Примените прочитанное ::
A) Ответьте на вопросы по отрывку о собрании «Кочевья»:
(i) Какого числа состоялось первое собрание объединения «Кочевье»?
(ii) Из какой газеты и от какого числа приведена выдержка?
(iii) Какие два метода критики, по словам С. Я. Эфрона, налицо в России?
B) Почему, согласно отрывку, Марина Ивановна решила принять участие в общественном «действе»? Ответьте в одном–трех предложениях.

Отрывок из текста ::
++++++++++

Вероятно, понимая, что в этом жестком эмигрантском литературном мире нельзя уползать в свою раковину, надо находиться "на виду", а также, безусловно, из солидарности с мужем, Марина Ивановна решила принять участие в общественном "действе". 15 июня состоялось первое собрание нового литературного объединения молодых литераторов под названием "Кочевье". Собрание было посвящено диспуту о критике в эмиграции. Вот любопытная выдержка об этом из газеты "Дни" от 18 июня:
"С. Я. Эфрон… находит, что кризис критики наблюдается не только в эмиграции, но и в России. Там налицо два метода критики: формальный и идеологический. Поскольку эмигрантская критика не вольется в эти два русла, она существовать не будет.

++++++++++

Исходные материалы ::
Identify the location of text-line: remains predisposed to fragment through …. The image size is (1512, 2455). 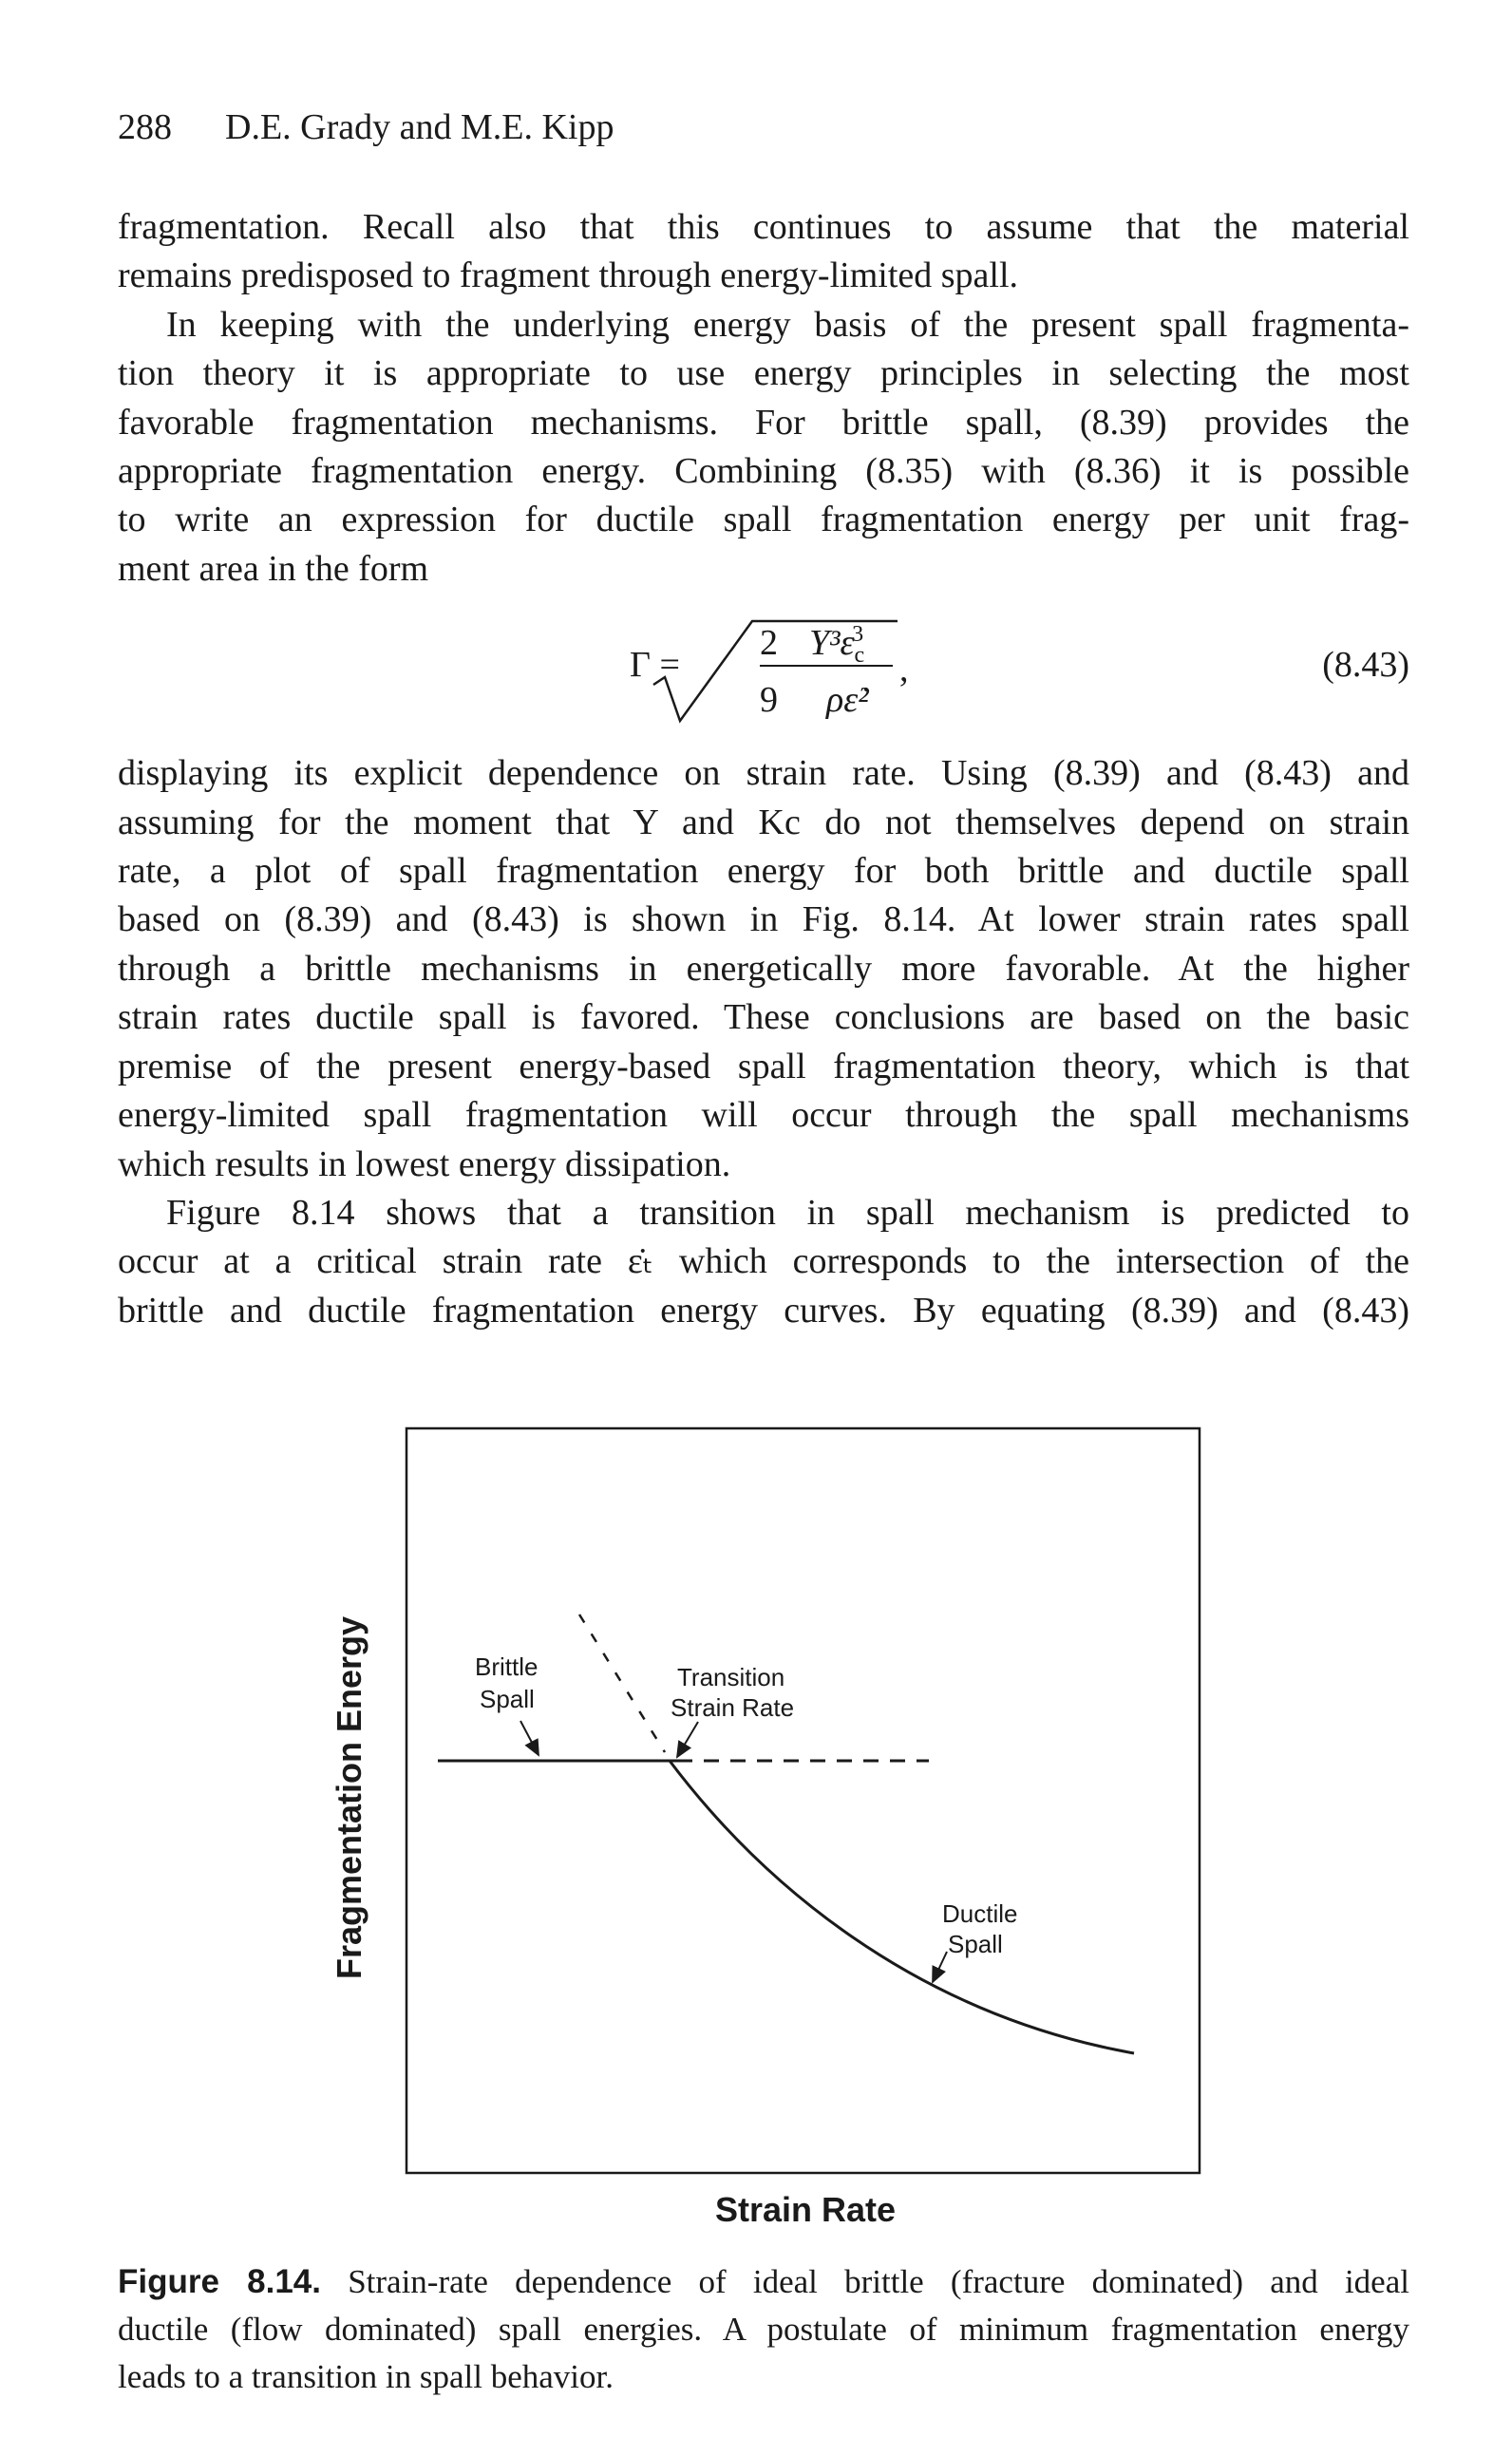
(569, 275).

++++++++++

Ответы к заданиям ::
A)
(i) 15 июня.
(ii) Из газеты «Дни» от 18 июня.
(iii) Формальный и идеологический.

B) Она, вероятно, понимала, что в жестком эмигрантском литературном мире нельзя уползать в свою раковину и надо находиться «на виду». Кроме того, она поступила так из солидарности с мужем.